### 演習問題
(a) カレーについての文章で、「さらに解釈を広げるとこんな人もいるかもしれない。」の後に並んでいる例をすべて書き出してください。
(b) カレーについての文章を、最後の文の後から書き継いでください。

### 提示テキスト
僕の友人にバーテンダーなのにお酒が飲めないやつがいる。
飲むのは得意じゃないが「作るのが好き」なタイプだ。

さらに解釈を広げるとこんな人もいるかもしれない。

カレー屋さんの雰囲気が好き
カレー屋探しの旅歩きが好き
カレーを作るあの子が好き

とかも入れれば、誰もがどれか一つには当てはまるのではないだろうか。
僕は言うまでもなく上記全てに漏れなく当てはまる。

何故こんなにもどっぷりハマってしまったのか。
今回はそんなカレーとの出会いを書いてみようと思う。


と言ったものの、これだけカレーカレーと言っているので年季が入った生粋のカレーオタクだと思われがちだが、幼い頃の僕はカレーに対して全く思い入れが無かった。
いや、正確にいうとむしろ「嫌い」に近いかもしれない。

小学校の給食でカレーが出てテンションが上がる同級生が本当に信じられなかったし、とてつもない彼の人気に反発して「ふん、カレーなんて幼稚な食べ物だ」なんて思って、毛嫌いしていた。
天邪鬼な性格はその頃からだ。

勿論、家でもカレーは頻繁に出てきた。
さも「さぁ、これでテンション上がれ」と言わんばかりに。
僕の実家ではカレーが出てくる時は決まって両親共に家にいない時で「夜になったら温めて食べてね」というフレーズとセットの料理だった。
それは寂しいとかセンチメンタルなものではなく、なんとなく

カレー=手抜き料理

という気がしていたのだ。
そんな記憶だから味はあまり覚えていない。
肉は挽き肉を使っていて、キーマ風だったのを今思い出した。

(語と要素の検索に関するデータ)
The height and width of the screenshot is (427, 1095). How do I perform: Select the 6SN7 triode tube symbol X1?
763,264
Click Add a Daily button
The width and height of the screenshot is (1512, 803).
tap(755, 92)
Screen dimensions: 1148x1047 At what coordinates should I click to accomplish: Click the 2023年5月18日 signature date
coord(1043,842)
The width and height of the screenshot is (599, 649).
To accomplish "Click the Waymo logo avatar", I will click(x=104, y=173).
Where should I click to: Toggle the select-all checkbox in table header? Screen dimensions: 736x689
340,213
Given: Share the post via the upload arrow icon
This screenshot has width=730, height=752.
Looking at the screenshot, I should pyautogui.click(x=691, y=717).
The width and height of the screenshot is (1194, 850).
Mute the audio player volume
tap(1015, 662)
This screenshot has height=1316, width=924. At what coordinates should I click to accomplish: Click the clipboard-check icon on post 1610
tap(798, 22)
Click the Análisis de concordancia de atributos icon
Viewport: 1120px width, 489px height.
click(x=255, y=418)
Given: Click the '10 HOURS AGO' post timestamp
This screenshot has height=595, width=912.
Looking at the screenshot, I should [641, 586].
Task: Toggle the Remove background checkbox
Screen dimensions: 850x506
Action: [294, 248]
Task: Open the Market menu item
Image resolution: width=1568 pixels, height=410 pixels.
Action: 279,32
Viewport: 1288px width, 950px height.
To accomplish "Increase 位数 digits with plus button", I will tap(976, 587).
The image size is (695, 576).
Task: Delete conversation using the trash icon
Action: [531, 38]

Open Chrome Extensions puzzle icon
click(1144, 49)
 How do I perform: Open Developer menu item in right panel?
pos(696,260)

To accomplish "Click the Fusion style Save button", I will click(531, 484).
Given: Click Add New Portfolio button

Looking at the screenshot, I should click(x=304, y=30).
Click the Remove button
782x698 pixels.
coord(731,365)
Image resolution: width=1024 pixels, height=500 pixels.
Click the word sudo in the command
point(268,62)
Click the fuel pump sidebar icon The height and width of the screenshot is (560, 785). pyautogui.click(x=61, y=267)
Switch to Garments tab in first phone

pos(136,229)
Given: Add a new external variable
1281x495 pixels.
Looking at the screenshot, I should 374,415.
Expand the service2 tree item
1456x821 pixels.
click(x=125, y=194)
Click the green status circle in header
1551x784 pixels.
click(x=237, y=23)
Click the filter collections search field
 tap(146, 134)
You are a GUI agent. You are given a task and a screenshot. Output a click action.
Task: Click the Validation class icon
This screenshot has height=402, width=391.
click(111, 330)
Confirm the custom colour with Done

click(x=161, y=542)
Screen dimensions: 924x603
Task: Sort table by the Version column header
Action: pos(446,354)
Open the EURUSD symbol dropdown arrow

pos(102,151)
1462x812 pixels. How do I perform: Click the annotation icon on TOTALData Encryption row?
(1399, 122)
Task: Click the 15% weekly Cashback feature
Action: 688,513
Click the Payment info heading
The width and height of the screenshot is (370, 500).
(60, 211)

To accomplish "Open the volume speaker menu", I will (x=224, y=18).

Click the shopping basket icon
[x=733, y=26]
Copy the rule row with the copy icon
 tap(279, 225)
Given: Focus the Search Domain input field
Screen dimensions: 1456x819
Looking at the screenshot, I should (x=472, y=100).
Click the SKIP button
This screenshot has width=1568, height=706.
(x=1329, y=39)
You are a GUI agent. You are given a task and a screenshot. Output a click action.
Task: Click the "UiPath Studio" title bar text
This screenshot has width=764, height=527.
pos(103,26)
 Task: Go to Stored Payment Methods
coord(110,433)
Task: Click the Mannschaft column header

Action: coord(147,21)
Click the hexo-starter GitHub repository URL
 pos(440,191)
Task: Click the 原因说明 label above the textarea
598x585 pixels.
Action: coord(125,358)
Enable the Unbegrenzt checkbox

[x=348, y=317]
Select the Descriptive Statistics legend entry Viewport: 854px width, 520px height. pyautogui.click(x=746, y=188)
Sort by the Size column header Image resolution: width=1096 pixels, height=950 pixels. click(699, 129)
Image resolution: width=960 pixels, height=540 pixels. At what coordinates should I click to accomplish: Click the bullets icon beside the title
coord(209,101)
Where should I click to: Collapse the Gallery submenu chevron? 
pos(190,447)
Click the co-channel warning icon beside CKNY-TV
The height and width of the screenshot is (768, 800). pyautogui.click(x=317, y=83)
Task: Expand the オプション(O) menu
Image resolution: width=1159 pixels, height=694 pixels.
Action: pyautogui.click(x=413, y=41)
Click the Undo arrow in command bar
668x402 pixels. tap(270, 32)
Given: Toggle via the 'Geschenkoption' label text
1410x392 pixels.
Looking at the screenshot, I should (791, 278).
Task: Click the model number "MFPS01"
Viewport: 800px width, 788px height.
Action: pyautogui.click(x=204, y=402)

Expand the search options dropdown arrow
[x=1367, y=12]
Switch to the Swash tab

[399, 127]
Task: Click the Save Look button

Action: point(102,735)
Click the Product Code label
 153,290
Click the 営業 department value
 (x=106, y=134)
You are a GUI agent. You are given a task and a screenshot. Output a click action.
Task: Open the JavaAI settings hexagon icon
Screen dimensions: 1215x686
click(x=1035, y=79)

### 解答
(a)
カレー屋さんの雰囲気が好き
カレー屋探しの旅歩きが好き
カレーを作るあの子が好き

(b)
時は流れ、なんやかんやあって(本当になんやかんやあったので別の機会に書くことにする)大学進学を機に僕は神戸の実家を出て上京することになった。
念願の一人暮らしがスタートした。

同時に、一般的な大学生の例に漏れず、自炊を始めることになった。
それまで実家でヌクヌクと生きてきて、唯一の料理が炊飯だった自分が、である。
お金は無いのに食欲が今の3倍あったから自炊しか選択肢が無かったのだ。
(さっきはカレーの記憶など無いなんて言ってお母さんごめんなさい)

確か生まれて初めての自炊料理はゴーヤチャンプルーだったな。
4月にゴーヤチャンプルなんて...と思うかもしれないが、当時は相場を知らないから旬が外れて高いゴーヤを違和感無く買ってたり、スーパーの人に「ゴーヤチャンプルーを作りたいんですけど豆腐ってどれを買えば良いですか?」とか謎の質問もしてたな。
かわいいね。

それから毎日のように自炊をし、簡単な食事くらいならササっと作れるようになった頃。
僕は彼に出会った。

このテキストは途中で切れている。